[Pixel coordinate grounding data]
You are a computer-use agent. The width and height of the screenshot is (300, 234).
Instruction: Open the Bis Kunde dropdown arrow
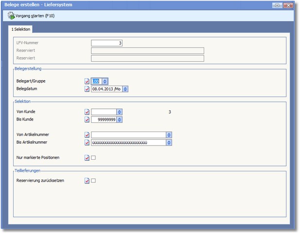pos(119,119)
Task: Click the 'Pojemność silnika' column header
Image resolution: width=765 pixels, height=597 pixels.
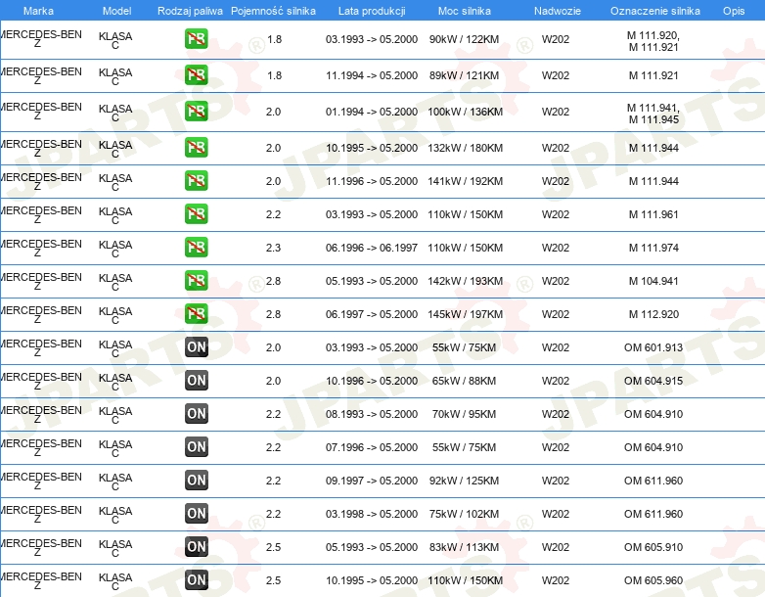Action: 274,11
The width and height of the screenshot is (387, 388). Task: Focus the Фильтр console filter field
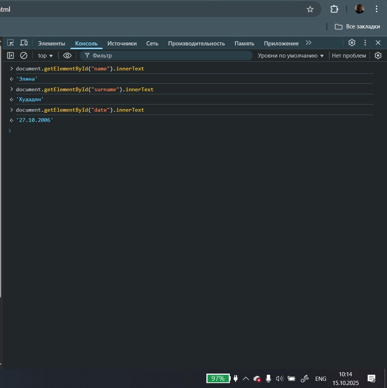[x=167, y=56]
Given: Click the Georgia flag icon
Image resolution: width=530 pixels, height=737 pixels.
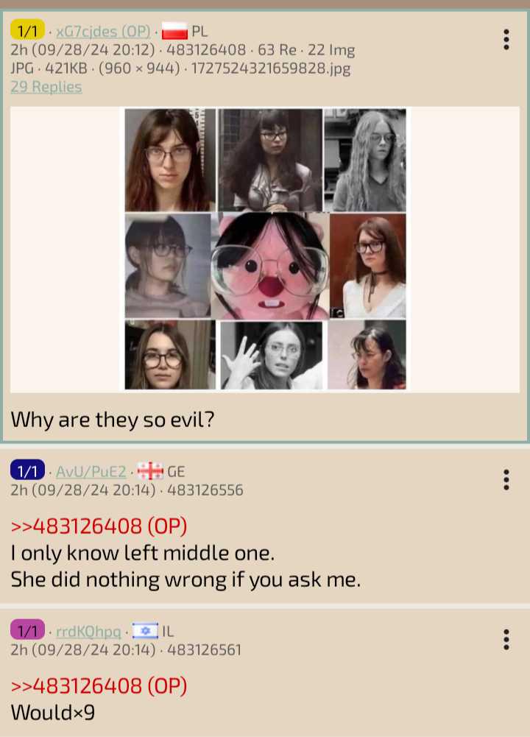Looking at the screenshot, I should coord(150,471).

» **WHAT YOU ARE ASKED TO DO**:
Transcribe the records above exactly, leaving every picture out of the copy.

» **RESPONSE TO THE EXERCISE**:
You are a computer-use agent. The width and height of the screenshot is (300, 234).
Instruction: Open the Bis Kunde dropdown arrow
pos(119,119)
Task: Click the 'Pojemność silnika' column header
Image resolution: width=765 pixels, height=597 pixels.
Action: 274,11
The width and height of the screenshot is (387, 388). Task: Focus the Фильтр console filter field
[x=167, y=56]
Given: Click the Georgia flag icon
Image resolution: width=530 pixels, height=737 pixels.
Looking at the screenshot, I should coord(150,471).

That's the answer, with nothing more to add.